Supplying credit to low-income groups make a match between the quality and quantity of credit and the capacity of the poor to utilize that credit.

Supplying credit to low-income groups make a match between the quality and quantity of credit and the capacity of the poor to utilize that credit. Unlike public sector credit programs and formal bank credit entailing big loans for longer repayment periods carrying low interest rates, micro loans are for short term needs and are made available at market rates to keep the program sustainable.
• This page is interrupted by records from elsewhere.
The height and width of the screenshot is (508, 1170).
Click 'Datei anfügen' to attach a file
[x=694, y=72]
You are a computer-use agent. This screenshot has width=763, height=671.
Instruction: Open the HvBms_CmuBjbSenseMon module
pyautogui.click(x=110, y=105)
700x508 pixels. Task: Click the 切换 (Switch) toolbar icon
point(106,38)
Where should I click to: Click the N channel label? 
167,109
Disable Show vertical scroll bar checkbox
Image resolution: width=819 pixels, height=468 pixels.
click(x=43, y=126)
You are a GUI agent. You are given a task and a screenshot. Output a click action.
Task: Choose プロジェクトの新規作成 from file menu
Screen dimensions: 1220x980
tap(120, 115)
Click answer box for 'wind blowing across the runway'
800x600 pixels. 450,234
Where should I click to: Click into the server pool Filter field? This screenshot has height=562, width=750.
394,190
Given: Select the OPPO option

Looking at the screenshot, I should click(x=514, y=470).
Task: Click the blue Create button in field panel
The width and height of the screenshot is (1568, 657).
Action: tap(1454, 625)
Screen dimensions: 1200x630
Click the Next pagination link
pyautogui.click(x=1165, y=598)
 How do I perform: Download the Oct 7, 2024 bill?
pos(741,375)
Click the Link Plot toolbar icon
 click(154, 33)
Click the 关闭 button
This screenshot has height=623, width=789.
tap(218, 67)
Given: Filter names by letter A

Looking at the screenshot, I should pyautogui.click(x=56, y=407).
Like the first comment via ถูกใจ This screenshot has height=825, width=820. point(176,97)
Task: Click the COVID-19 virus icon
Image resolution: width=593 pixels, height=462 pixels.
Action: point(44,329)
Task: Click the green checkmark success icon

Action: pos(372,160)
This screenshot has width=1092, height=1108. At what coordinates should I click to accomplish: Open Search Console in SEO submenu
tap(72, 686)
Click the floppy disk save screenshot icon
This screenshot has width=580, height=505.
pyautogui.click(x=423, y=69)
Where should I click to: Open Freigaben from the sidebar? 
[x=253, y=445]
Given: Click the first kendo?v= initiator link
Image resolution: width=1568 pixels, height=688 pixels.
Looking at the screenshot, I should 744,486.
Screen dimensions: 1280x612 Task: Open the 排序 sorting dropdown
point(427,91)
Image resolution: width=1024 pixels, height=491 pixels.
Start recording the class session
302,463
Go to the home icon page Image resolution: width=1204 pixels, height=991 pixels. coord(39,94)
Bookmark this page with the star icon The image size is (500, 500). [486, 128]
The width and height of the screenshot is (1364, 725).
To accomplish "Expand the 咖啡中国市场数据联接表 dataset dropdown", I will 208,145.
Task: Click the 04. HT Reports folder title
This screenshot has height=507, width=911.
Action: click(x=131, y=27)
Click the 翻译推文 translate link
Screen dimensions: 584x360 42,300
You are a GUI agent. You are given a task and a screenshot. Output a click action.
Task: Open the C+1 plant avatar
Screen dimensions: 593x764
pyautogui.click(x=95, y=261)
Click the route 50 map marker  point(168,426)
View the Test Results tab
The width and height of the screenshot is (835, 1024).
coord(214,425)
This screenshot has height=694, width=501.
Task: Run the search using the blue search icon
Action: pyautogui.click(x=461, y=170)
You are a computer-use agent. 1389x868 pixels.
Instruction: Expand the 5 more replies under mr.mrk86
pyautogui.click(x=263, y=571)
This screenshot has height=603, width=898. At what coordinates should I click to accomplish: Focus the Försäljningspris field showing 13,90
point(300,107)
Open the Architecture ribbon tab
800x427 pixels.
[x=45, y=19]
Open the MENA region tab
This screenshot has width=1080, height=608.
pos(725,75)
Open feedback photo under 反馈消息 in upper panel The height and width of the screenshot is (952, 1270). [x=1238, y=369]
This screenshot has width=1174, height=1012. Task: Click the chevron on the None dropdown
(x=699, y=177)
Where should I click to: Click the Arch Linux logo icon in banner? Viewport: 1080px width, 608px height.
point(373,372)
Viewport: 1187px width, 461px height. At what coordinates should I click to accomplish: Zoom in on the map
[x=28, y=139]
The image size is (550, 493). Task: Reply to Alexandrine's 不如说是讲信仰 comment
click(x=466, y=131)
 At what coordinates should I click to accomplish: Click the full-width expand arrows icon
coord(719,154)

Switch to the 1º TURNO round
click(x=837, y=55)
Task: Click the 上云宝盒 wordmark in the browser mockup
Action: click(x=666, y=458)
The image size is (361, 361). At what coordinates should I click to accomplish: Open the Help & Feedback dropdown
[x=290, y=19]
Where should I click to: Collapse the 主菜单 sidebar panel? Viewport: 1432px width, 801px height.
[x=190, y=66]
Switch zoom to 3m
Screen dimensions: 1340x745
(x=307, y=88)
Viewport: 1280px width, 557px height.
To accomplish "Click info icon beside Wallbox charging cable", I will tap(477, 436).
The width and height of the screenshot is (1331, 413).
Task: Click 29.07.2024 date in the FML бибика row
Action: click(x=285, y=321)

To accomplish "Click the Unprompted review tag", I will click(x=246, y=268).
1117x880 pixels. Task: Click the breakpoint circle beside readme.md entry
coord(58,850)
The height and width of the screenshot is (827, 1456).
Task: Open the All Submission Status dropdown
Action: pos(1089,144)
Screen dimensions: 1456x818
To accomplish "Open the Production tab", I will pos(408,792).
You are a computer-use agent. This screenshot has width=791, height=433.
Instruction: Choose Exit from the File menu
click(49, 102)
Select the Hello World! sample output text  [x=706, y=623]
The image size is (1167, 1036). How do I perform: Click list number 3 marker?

Across the developing world, micro finance institutions are using various credit lending models like,

1 Associations

The associations perform various micro credit functions including savings and support structures for micro enterprises and other work-related issues.

2 Bank Guarantees

 Numerous NGOs and UN organizations have been creating international guarantee funds to on lend or start micro credit programs.

3 Community Banking

 Have one unit concept, semi-formal and formal credit institutions are established primarily at rural levels to distribute micro finance,

 

4 Credit Unions: A credit union is a unique financial institution which is organized by members of a particular group to pool their resources jointly. The union lends among its members at below the market rate of interest such schemes have been quite popular in the Sub-Continent.

  

5 NGOs: Non governmental organizations are playing an important role in the development of micro enterprises across the globe,

Over the years, they have been funding poverty reduction programs at different scales to boost living standard. Most recently, micro finance NGOs have started services for their clients facilitating their access to market funding sources, rather than relying on donor funds. This recognition of the need to achieve financial sustainability has led to the current “financial systems approach” to micro finance. An estimated over 35,000 NGOs engaged in various developmental promotional activities are reportedly operational in Pakistan alone.

6 Islamic Banking: The entrepreneur and the investor share the risk in this model with the condition of using the money productively and efficiently. Islamic banks encourage entrepreneurship, discourage concentration of wealth in few hands and determine the return on actual profit or loss basis. In many loan cases, collateral is not required and emphasis is placed on character of the borrower and viability of the concerned project.